Kamlesh Gurudasani <[email protected]> writes:
...
> Hi Eric, thanks for your detailed and valuable inputs.
>
> As per your suggestion, we did some profiling.
>
> Use case is to calculate crc32/crc64 for file input from user space.
>
> Instead of directly implementing PMULL based CRC64, we made first comparison between
> Case 1.
> CRC32 (splice() + kernel space SW driver)
> https://gist.github.com/ti-kamlesh/5be75dbde292e122135ddf795fad9f21
>
> Case 2.
> CRC32(mmap() + userspace armv8 crc32 instruction implementation)
> (tried read() as well to get contents of file, but that lost to mmap() so not mentioning number here)
> https://gist.github.com/ti-kamlesh/002df094dd522422c6cb62069e15c40d
>
> Case 3.
> CRC64 (splice() + MCRC64 HW)
> https://gist.github.com/ti-kamlesh/98b1fc36c9a7c3defcc2dced4136b8a0
>
>
> Overall, overhead of userspace + af_alg + driver in (Case 1) and
> ( Case 3) is ~0.025s, which is constant for any file size.

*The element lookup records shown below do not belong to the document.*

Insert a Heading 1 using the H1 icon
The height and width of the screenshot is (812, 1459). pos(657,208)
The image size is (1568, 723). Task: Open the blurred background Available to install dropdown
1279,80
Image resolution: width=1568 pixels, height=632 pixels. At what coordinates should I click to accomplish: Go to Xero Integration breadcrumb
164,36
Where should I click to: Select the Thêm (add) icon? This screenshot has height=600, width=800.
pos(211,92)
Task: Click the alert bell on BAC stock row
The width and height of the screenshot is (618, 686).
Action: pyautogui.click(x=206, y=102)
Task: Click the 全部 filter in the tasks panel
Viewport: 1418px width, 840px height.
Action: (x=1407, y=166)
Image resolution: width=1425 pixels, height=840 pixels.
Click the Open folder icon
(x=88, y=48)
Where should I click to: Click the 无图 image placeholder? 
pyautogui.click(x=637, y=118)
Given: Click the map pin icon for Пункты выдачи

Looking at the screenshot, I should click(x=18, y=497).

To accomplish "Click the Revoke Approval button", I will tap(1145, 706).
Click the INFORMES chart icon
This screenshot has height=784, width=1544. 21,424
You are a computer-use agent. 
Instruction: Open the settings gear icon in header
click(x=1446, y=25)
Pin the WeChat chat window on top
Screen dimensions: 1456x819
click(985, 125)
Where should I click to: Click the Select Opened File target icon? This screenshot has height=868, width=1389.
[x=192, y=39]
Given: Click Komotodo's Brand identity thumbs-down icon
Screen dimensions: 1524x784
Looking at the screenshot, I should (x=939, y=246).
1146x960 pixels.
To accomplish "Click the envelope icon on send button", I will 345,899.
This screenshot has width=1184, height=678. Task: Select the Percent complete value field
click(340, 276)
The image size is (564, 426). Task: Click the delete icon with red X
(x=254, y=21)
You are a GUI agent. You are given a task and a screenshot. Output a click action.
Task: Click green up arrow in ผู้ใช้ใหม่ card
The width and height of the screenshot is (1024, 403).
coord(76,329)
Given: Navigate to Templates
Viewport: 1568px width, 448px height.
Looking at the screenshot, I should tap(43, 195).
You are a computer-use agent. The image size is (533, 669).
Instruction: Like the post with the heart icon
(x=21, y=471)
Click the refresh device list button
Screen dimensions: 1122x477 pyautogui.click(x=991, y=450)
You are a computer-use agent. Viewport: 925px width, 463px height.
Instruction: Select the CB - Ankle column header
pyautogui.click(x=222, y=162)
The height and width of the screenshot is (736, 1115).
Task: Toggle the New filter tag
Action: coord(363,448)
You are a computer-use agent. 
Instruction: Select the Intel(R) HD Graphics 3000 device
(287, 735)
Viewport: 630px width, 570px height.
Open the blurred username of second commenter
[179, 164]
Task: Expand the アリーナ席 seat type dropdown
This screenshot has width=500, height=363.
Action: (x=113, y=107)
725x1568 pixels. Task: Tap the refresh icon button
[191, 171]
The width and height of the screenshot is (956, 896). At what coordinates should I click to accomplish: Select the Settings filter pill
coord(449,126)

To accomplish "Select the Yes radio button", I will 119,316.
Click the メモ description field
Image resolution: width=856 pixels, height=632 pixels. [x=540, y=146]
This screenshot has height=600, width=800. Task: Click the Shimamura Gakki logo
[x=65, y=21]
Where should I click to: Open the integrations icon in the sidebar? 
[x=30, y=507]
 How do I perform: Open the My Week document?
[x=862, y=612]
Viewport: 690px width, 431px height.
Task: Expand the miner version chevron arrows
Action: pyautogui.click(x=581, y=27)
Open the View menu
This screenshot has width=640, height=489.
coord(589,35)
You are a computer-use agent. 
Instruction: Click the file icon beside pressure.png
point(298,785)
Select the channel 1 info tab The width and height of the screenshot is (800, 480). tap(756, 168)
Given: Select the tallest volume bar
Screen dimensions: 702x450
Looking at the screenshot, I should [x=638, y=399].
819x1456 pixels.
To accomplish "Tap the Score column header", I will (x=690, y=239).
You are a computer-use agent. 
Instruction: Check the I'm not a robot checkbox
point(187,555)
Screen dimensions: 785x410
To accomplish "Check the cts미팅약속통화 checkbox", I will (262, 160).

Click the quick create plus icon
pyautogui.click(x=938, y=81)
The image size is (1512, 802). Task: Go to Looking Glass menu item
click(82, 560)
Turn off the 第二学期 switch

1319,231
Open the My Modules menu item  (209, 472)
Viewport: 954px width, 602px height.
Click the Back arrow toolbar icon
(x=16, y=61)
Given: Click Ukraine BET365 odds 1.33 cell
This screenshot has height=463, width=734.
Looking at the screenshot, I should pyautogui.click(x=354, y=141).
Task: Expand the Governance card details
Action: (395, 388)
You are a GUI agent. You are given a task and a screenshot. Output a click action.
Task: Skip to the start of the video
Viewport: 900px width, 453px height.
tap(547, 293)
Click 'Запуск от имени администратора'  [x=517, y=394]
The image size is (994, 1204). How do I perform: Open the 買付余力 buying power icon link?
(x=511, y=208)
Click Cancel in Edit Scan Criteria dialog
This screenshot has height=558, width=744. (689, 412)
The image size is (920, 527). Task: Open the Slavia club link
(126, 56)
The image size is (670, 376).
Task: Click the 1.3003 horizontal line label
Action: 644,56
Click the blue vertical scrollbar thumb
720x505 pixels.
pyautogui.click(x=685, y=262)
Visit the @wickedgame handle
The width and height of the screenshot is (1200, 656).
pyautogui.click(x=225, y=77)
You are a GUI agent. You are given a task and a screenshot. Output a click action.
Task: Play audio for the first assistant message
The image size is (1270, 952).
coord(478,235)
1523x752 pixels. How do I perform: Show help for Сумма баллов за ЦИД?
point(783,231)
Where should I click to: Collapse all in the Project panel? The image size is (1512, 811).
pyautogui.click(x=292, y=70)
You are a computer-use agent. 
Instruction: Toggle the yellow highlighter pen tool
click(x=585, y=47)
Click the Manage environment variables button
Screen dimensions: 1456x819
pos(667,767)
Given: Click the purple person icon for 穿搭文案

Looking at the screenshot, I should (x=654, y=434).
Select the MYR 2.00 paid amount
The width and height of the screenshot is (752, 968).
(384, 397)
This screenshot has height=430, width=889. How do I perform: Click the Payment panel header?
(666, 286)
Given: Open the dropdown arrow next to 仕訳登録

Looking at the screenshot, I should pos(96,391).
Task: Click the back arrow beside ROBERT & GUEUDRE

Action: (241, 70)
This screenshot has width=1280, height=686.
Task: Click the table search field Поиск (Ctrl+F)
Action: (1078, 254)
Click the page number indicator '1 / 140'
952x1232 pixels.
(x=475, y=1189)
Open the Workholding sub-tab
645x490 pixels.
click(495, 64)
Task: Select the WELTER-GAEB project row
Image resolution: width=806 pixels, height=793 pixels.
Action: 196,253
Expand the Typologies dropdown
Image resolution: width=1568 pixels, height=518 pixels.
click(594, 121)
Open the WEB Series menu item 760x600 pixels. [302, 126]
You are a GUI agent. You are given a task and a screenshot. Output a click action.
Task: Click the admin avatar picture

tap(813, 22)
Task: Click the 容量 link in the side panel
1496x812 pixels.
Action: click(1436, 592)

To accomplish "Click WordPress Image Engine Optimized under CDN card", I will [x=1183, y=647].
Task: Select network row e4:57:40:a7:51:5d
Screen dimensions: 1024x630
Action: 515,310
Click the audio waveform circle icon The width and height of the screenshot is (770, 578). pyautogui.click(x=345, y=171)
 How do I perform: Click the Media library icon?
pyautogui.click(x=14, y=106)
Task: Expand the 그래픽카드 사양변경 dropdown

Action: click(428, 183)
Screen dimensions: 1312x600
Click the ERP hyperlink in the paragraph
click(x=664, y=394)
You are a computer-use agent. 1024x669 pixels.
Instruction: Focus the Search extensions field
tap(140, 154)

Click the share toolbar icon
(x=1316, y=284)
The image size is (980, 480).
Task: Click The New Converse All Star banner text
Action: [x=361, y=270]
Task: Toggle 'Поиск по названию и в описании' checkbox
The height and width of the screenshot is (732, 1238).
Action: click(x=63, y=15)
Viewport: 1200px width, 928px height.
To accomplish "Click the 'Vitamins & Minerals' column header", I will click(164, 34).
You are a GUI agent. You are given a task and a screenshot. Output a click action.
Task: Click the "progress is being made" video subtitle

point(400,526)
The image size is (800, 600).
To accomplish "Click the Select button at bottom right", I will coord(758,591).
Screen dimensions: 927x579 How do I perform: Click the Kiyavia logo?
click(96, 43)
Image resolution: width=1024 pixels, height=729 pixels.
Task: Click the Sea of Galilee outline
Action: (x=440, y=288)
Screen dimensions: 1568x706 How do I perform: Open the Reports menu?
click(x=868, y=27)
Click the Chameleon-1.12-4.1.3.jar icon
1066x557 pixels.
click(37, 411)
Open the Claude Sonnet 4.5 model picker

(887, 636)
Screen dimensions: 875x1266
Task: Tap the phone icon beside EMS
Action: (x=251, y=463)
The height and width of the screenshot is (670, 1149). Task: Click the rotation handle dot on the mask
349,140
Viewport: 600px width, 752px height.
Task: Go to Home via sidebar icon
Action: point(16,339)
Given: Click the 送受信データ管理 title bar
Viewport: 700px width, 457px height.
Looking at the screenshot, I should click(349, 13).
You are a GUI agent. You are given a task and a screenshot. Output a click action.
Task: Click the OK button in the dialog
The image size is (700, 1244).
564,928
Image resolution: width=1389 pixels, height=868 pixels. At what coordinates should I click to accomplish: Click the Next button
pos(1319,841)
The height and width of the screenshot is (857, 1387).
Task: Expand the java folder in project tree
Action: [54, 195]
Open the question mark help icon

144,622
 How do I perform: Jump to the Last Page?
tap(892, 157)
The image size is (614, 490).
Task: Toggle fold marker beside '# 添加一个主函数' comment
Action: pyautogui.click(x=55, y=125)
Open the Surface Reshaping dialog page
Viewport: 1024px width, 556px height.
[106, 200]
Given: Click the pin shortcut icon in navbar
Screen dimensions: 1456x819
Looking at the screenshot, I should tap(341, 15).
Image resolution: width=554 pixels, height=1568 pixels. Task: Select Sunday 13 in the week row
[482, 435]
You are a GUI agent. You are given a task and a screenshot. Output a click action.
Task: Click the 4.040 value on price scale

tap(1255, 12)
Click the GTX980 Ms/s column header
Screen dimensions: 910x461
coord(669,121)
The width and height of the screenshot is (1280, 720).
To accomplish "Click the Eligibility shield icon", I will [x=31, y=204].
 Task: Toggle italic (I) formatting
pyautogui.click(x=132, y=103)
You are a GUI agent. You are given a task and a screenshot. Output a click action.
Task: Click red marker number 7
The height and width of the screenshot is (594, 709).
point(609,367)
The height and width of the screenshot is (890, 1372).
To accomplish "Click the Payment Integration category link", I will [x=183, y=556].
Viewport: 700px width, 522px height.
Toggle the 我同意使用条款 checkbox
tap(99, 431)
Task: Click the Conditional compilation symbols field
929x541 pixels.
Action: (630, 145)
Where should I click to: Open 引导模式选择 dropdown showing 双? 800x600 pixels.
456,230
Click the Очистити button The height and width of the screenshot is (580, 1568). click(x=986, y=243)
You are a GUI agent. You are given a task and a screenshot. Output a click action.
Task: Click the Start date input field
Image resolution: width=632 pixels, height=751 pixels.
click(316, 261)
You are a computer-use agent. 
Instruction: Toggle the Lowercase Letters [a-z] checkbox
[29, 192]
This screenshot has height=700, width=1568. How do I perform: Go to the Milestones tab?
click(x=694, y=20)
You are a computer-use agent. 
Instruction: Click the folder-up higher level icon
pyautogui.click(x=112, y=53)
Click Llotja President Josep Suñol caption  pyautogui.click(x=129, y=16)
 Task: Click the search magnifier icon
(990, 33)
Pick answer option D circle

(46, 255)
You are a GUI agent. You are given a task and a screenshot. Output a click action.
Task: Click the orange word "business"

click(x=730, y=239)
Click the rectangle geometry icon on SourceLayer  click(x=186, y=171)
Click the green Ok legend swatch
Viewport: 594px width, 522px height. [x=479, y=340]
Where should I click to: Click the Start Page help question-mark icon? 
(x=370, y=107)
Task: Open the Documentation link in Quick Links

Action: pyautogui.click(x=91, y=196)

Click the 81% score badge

> This is calculated using real time to calculate crc -
> driver time (time spend inside init() + update() +final()) = overhead ~0.025s
>
>
>
> +-------------------+-----------------------------+-----------------------+------------------------+------------------------+
> | | | | | |
> | File size | 120mb(ideal size for us) | 20mb | 15mb | 5mb |
> +===================+=============================+=======================+========================+========================+
> | | | | | |
> | CRC32 (Case 1) | Driver time 0.155s | Driver time 0.0325s | Driver time 0.019s | Driver time 0.0062s |
> | | real time 0.18s | real time 0.06s | real time 0.04s | real time 0.03s |
> | | overhead 0.025s | overhead 0.025s | overhead 0.021s | overhead ~0.023s |
> +-------------------+-----------------------------+-----------------------+------------------------+------------------------+
> | | | | | |
> | CRC32 (Case 2) | Real time 0.30s | Real time 0.05s | Real time 0.04s | Real time 0.02s |
> +-------------------+-----------------------------+-----------------------+------------------------+------------------------+
> | | | | | |
> | CRC64 (Case 3) | Driver time 0.385s | Driver time 0.0665s | Driver time 0.0515s | Driver time 0.019s |
> | | real time 0.41s | real time 0.09s | real time 0.08s | real time 0.04s |
> | | overhead 0.025s | overhead 0.025s | overhead ~0.025s | overhead ~0.021s |
> +-------------------+-----------------------------+-----------------------+------------------------+------------------------+
>
> Here, if we consider similar numbers for crc64 PMULL implementation as
> crc32 (case 2) , we save good number of cpu cycles using mcrc64
> in case of files bigger than 5-10mb as most of the time is being spent in HW offload.
>
> Regards,
> Kamlesh
Hi Eric,
Please let me know if above numbers make sense to you and I should send
next revision.
Regards,
Kamlesh
Kamlesh Gurudasani <[email protected]> writes:
>>
>> Here, if we consider similar numbers for crc64 PMULL implementation as
>> crc32 (case 2) , we save good number of cpu cycles using mcrc64
>> in case of files bigger than 5-10mb as most of the time is being spent in HW offload.
>>
>> Regards,
>> Kamlesh
>
> Hi Eric,
>
> Please let me know if above numbers make sense to you and I should send
> next revision.
Hi Eric,
I understand that there is no in-kernel user for crc64-iso3309 and this
is new algorithm that we are trying to add in linux kernel.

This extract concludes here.